The side-room has sweated years and patience, rolls its one eye
Skyward, nightward; hours beyond sleep I lie;
And the fists of some ardent Plimsoll have laboured this wall
Clear of its plaster beside my chosen head.
Someone murmurs a little, dithers in bed.
Against that frail call
Are imminent the siege-works of a huge nightfall.

Trees, drawn up, rustle forward in the steep time of gloaming;
Crude green labours, gathers itself to a darkness, dreaming
Of perished ice-world summers, birds few, unwieldy, tame.
Darkness is astir, pondering, touching
Kinship with the first Dark in a trunk’s crouching.
Darkness lays claim
To that vague breath-labour of a century, my name.

Someone calls again in his sleep, and my thought is pain,
Pain, till chanticleer will carol truce again
To the faceless joustings of green and green by an old cell,
With time roundabout, and labouring shapes of sin;
To the knotted fists of lightning, or tilting rain;
To the wind’s lapse and swell
—Old die-hards of whom the birds shiver to tell.

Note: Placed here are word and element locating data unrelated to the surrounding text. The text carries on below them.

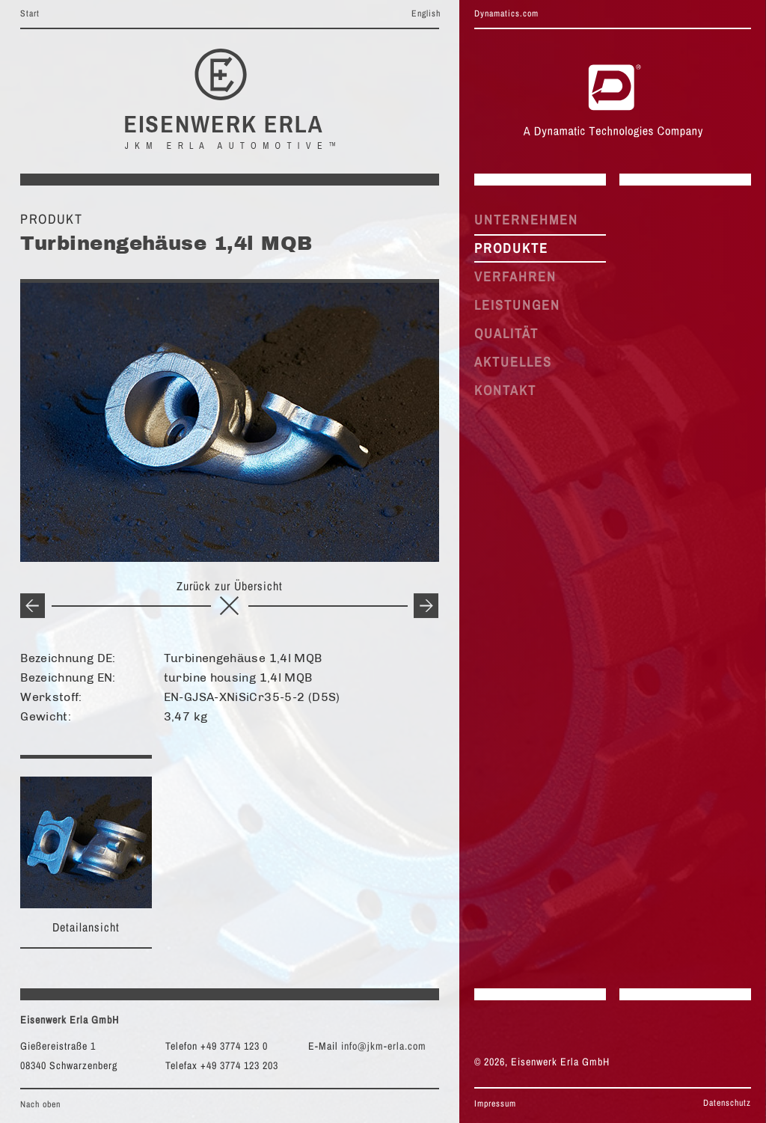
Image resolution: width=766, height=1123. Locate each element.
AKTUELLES (513, 361)
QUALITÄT (506, 333)
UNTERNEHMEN (526, 219)
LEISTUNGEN (517, 305)
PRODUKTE (511, 248)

Sleep is a labour amid the dilatory elder light;
But now a star is uttered in the long night,
Pitched beyond altercations of tree and storm;
For these, isled upon time, are murmuring, murmuring ever
Of good or evil becoming a darkness; but never
Darkens that star,
Housed in a glory, yet always a wanderer.

It is pain, truth, it is you, my father, beloved friend,
Come to me in the guile and darkness of a day’s end,
As a frail intense blue burning, near nor far.
Old hands were stripped from the keyboard of time, they favour
White notes nor black, but they glitter and glitter of a lover,
As out of war
I labour, breathing deeply, and tremble towards your star.